Ask HN: Founders, have you ever mentored someone or been mentored? - AKhoo
I&#x27;ve read that having a mentor can really help when you&#x27;re a startup founder.<p>But how do you set up an effective relationship?<p>Do you have regular meetings? How often?<p>Is it helpful to have a standard agenda? What gets covered?<p>Would love to hear your experience.
======
muzani
Much like you'd have a relationship with anyone else. Like dating or jobs, you
can hardly be passive about it. You have to go and search for one.

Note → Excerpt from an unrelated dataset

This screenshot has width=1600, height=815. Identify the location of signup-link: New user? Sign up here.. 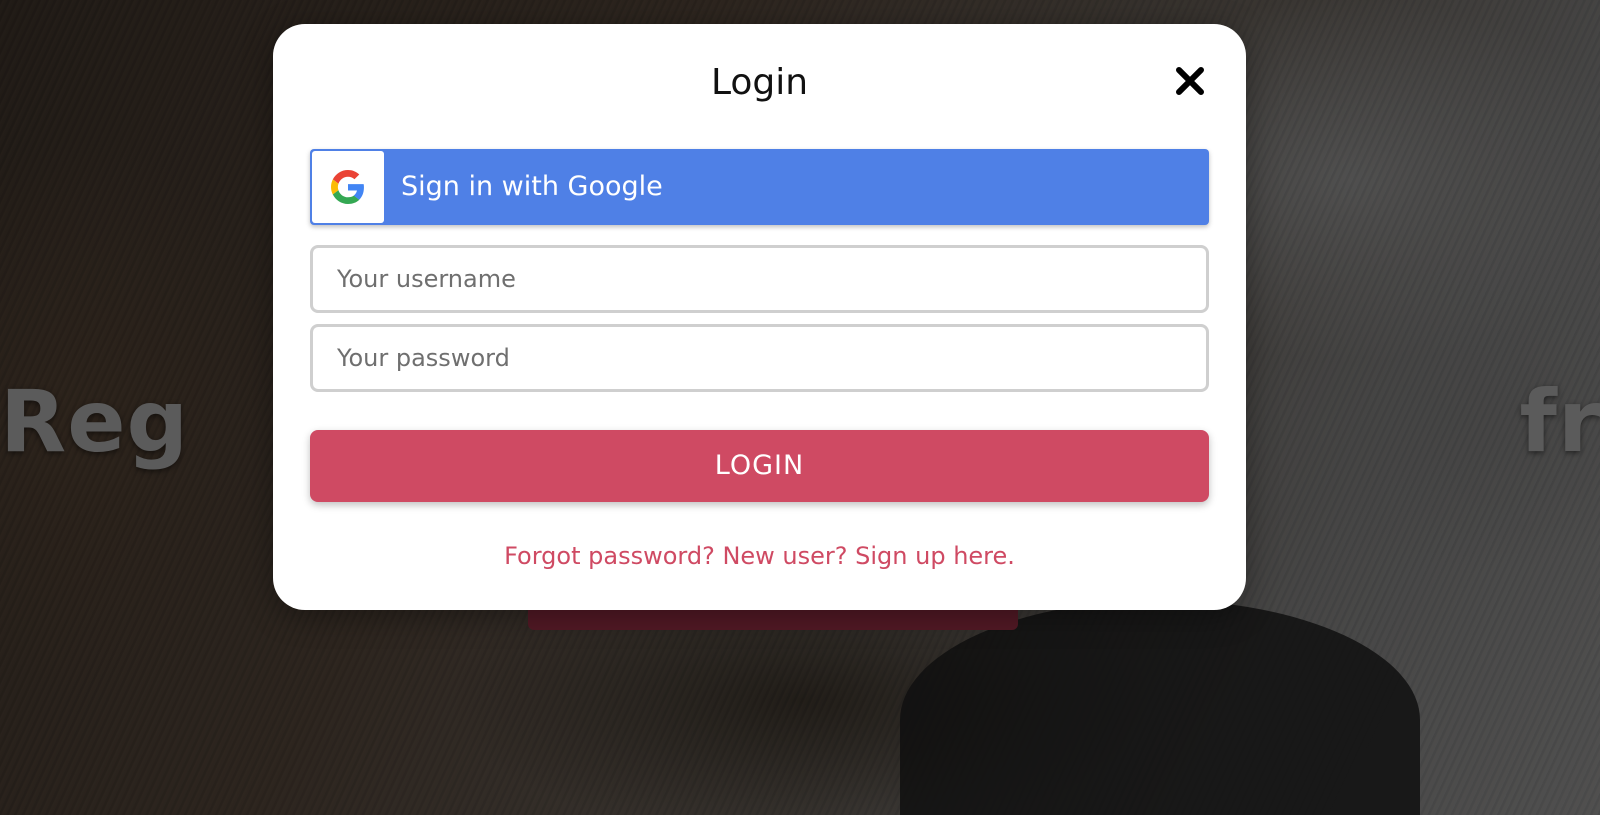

My first experience with mentoring was when I ranted about a bunch of stats on
an online game. I impressed someone who asked me to be his mentor. He helped
me gather more data, I helped to process them and taught him how statistics
worked. It was incredibly fruitful both ways, probably my benchmark of what
mentoring should be like.

There's another more regimented way, which I used with my thesis supervisor in
university and a mentor at an incubator. Set up a meeting time, same time each
week. Show what progress you've made. They'll comment on it. The mentor gave
me some good insights, such how I shouldn't have designed it as Tinder, or how
I should spend a week planning out my UI and testing it with people. I told
him that in a week, I could build a full app and launch it to real people to
test, and that's story of how I made a startup in 2 weeks and got a thousand
downloads overnight.

Sometimes all the talk is just rubber duck debugging. I'm not even sure you
need a proper mentor sometimes. Something like a devlog and fan base could
work as well.

Mentors are best at spotting things you've never heard about though. There
were many times when I considered a career path and a mentor just points out
the starting point or tells me how others on that path fared.